▸ Text segment
As of September 2017 the gem-mappability binary is missing from the GEM build. The note on the GEM wiki dated 2012 states "mappability tools are still in the process of being migrated to the new mapping engine. The mappability will come back online shortly." (wiki for the GEM library). There is also no ENCODE version of the mappability track for hg38. Is my best bet really doing a liftOver on wgEncodeCrgMapabilityAlign100mer.bigWig from hg19 to hg38?
"rn6.softmask.all.fa" is the reference genome file with repetitive regions soft masked.
many thanks, I understand what the rn6.softmask.all.fa file is. I dont undestand what rn6.softmask.all file is (the line above) Are you saying they are the same thing?
Well, that line is just the declaration of variable named "pref" which is used in code below wherever the file name prefix is required. Simply put, its used to create file name prefix.
For example, below line will assign variable "idxpref" with value "rn6.softmask.all_index"
idxpref="${pref}_index"

▸ Work instruction 1
In the thread on GEM mappability, what value does the line idxpref="${pref}_index" assign to the variable "idxpref"?
▸ Work instruction 2
Continue the thread on GEM mappability from the point where it ends.

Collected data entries
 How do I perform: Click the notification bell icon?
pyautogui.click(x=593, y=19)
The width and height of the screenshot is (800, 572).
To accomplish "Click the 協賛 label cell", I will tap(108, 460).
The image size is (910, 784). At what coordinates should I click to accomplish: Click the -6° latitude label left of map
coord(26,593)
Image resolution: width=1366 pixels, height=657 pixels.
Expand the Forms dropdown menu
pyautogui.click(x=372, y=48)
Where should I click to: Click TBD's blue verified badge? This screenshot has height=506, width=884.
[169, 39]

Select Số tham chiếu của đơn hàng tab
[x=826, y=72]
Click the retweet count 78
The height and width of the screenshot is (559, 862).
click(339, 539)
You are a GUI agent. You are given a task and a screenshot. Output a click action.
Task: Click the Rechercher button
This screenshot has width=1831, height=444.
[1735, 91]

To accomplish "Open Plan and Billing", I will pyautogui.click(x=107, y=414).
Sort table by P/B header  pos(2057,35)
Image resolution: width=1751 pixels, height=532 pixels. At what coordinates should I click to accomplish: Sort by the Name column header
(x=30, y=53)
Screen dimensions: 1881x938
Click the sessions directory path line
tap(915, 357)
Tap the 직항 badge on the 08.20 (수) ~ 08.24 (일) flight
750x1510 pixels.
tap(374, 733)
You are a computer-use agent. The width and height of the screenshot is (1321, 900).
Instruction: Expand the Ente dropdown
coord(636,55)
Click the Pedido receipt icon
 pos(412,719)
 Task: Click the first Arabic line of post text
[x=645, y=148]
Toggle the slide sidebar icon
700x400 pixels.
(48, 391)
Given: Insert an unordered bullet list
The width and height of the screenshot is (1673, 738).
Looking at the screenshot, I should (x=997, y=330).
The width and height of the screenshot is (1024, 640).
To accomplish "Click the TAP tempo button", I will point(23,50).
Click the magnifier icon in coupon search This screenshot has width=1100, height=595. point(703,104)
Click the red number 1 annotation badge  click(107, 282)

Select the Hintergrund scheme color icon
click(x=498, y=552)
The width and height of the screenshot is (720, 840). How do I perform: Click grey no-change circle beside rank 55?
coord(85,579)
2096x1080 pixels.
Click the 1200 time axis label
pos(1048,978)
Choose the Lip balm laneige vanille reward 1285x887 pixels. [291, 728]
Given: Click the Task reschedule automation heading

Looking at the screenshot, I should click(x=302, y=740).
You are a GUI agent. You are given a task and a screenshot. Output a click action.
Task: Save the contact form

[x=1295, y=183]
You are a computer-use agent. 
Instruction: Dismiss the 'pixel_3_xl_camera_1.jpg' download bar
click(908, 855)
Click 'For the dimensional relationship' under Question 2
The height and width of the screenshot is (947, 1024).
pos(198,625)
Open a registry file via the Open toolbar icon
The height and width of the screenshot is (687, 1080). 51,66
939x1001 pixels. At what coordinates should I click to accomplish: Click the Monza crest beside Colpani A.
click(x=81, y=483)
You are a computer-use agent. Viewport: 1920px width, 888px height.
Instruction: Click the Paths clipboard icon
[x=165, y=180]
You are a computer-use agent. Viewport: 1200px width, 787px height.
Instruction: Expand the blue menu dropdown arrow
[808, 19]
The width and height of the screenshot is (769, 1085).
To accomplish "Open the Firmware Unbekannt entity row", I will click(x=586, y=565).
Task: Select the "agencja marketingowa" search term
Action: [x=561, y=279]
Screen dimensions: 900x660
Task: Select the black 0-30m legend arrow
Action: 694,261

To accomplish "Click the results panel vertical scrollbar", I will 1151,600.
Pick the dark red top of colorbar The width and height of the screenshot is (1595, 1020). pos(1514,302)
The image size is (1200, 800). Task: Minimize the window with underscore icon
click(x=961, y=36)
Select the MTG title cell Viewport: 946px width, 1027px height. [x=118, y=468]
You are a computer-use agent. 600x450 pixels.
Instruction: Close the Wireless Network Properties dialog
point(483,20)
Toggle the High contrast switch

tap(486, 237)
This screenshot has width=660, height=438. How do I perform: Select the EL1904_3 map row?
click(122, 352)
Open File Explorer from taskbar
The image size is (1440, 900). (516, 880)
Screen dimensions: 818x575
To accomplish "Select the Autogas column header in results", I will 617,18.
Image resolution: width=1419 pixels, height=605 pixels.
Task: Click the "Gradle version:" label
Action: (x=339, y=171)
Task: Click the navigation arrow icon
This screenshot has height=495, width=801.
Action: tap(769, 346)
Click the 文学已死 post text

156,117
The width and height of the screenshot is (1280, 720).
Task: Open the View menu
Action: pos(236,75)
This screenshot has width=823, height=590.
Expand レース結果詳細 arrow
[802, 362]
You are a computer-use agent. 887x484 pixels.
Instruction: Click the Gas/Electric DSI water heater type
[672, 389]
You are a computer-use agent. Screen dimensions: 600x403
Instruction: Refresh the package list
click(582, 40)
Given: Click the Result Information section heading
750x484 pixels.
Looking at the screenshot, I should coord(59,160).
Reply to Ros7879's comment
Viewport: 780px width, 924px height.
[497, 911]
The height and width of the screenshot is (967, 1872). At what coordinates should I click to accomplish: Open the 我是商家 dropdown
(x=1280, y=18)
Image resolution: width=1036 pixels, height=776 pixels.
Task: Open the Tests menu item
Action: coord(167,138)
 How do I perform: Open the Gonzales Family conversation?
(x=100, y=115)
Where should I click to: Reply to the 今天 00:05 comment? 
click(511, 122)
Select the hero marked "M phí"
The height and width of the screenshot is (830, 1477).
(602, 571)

▸ Response 1
It assigns the value "rn6.softmask.all_index".

▸ Response 2
oh! thanks so much! I assumed i was missing an index file of some sort!!
thanks again..
If you are working with UCSC hg19 there are pre-built mappability files from ENCODE available here.
I am running the following code:
gem-indexer -i Homo_sapiens-GRCh38.p13_contigs.fa -o Homo_sapiens-GRCh38.p13_contigs -threads 8
And I am getting this error:
GEM::Error (archive_builder_text.c:180,archive_builder_text_process_character) MultiFASTA parsing (genome/Homo_sapiens-GRCh38.p13/Homo_sapiens-GRCh38.p13_contigs.fa:46604068). Invalid character found ('>')
Any idea how to solve it?
May be Homo_sapiens-GRCh38.p13_contigs.fa file has the ">" as a part of sequence instead of newline. Check the file once.